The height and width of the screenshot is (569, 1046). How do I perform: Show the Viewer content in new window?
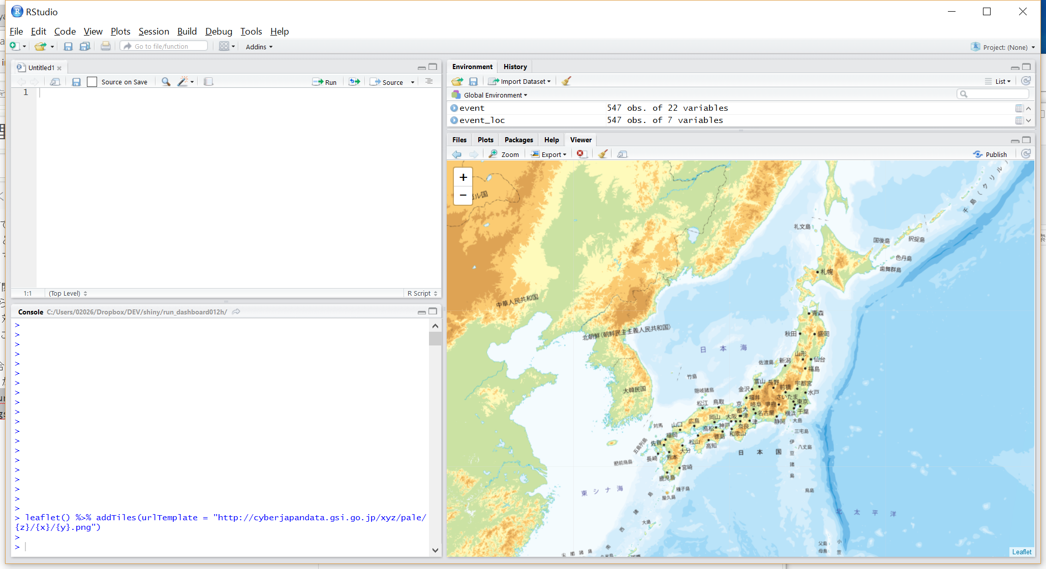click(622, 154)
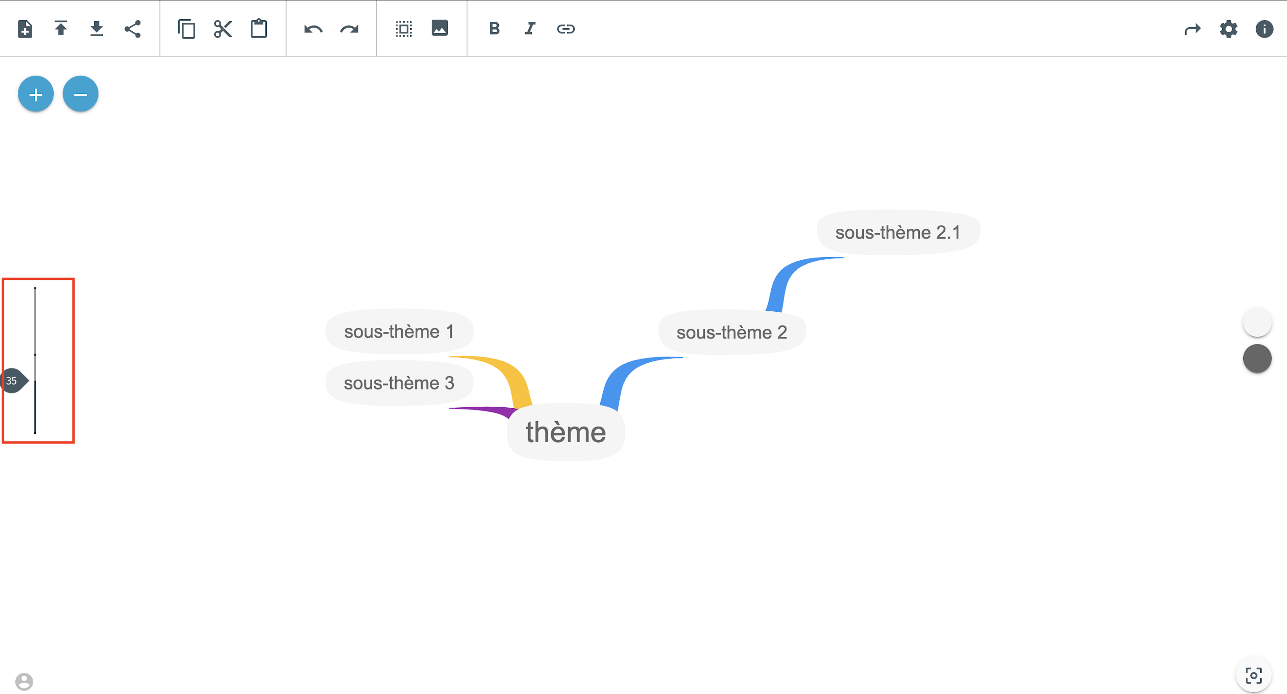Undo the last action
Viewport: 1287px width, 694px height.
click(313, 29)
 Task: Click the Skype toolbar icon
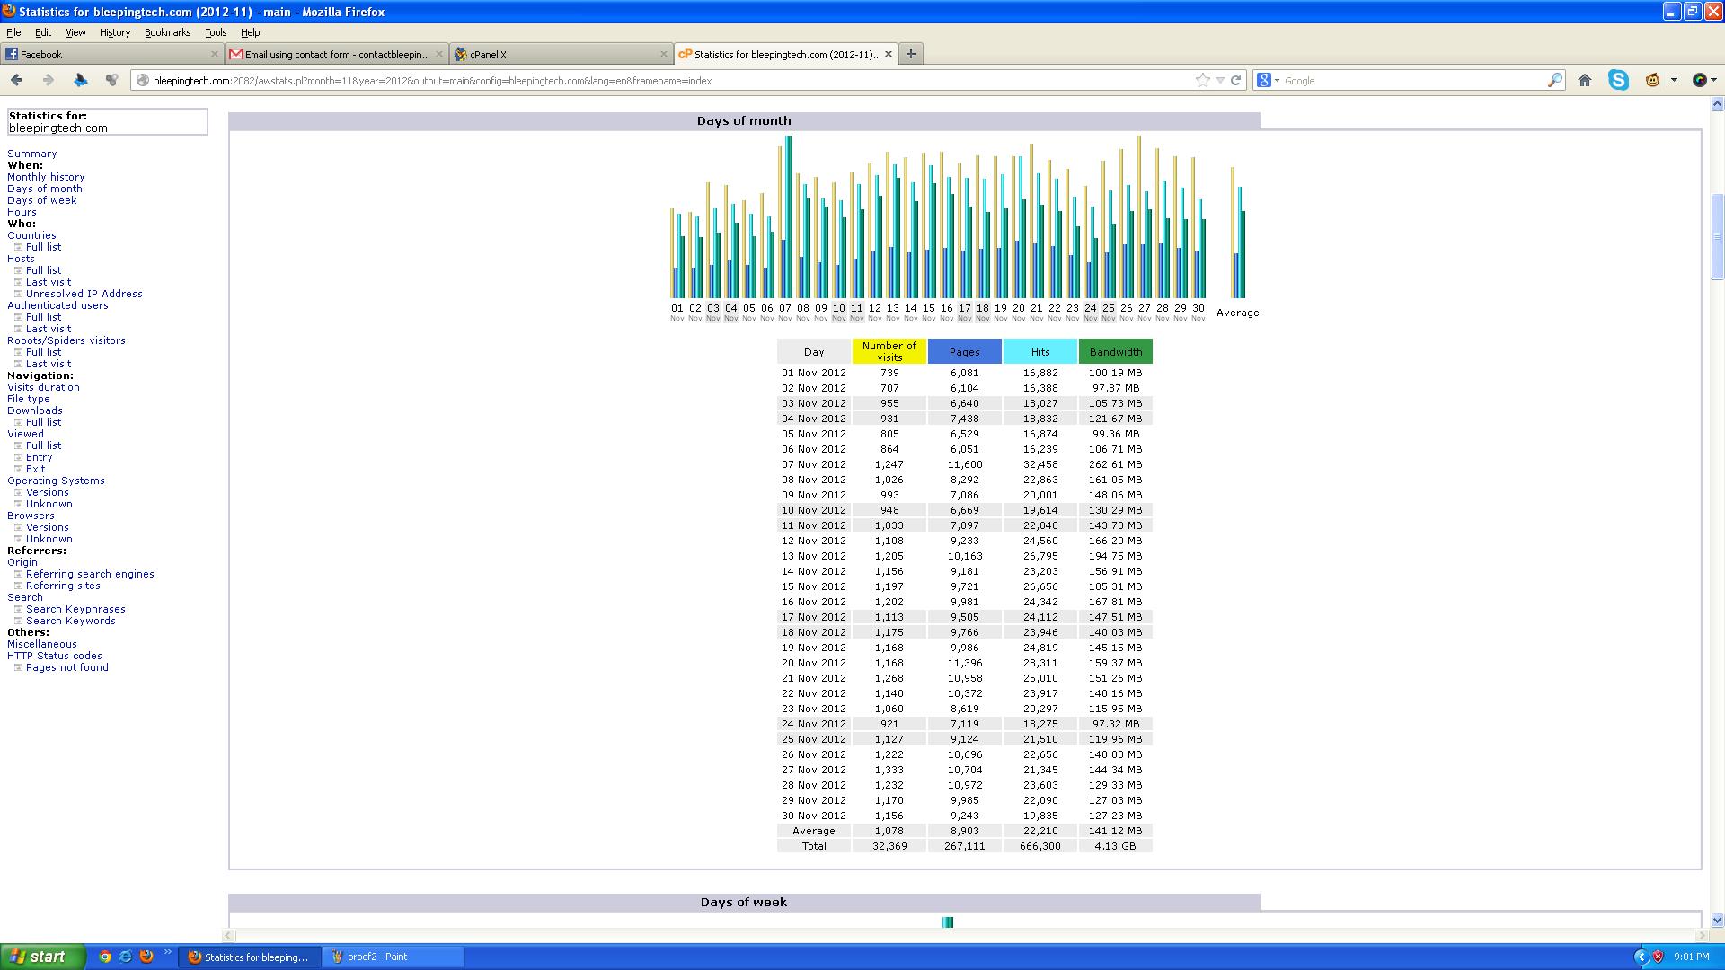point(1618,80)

§ **Your assignment**
Reproduce each line of the records exactly, omitting any picture.

§ **Task answer**
The height and width of the screenshot is (569, 1046). How do I perform: Show the Viewer content in new window?
click(622, 154)
Undo the last action
Viewport: 1287px width, 694px height.
click(313, 29)
 Task: Click the Skype toolbar icon
point(1618,80)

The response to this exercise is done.